Sometimes, it is about just functioning..
I am not the most happiest person you’d find around you. I have always been slightly serious, sombre and grumpy. It has got nothing to do with the fact that I have depression and I deal with fluctuating levels of anxiety. I am just that kind of person. It really doesn’t mean that I don’t love to laugh or I don’t have a sense of humour. But my basic being is more on the serious side. Whatever be the reason for that.
Recently, I had this massive discussion with one of my friends. She claimed that I need to “up” my dosage of medication because I am always sad or worried or “in the dumps” or whatever. And I just didn’t know how to answer her.
Medication for depression or anxiety doesn’t magically make a person happy or cheerful or positive. These are bonus things and stuff that you have to work towards to achieve and make a part of your personality. There is no “up-ing” the medication just because I am sad.

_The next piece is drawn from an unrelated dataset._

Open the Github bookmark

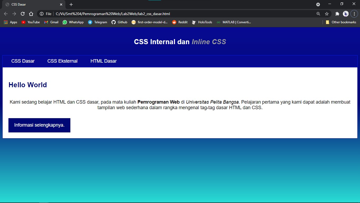click(119, 22)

There is massive misconception amongst many people I know that medication is a solution to everything depression. And then there is other spectrum of people that I happen to know as well. These think that medication is the devil. It will ruin how they function and they would never be the same again. No one seems to understand that it has to be a balance of both — your effort and medication. And absolutely no one seems to understand that anti-depressants aren’t exactly happy pills. You don’t take one and feel happy and optimistic about life.
Sometimes anti-depressants can only take you as far as helping you feel like a human being again. Helping you function enough to live life the way most people do. Taking it ahead, becoming positive or cheerful is your own journey to undertake.
I had my goals. I wanted to become who I was before I was hit with this particularly nasty bout of depression. In retrospect, I think I have had depression for almost 20 years. It hasn’t been the same intensity. It was only now that it got so bad that I decided to take help. But I went with a clear goal that I no longer wanted to be the person who doubted herself, spent hours/days/weeks crying over one bad decision, was so afraid of everything that she couldn’t move. I just wanted to function. The so-called pursuit for happiness comes much much later. And there is no magic medicine that is going to help me achieve it.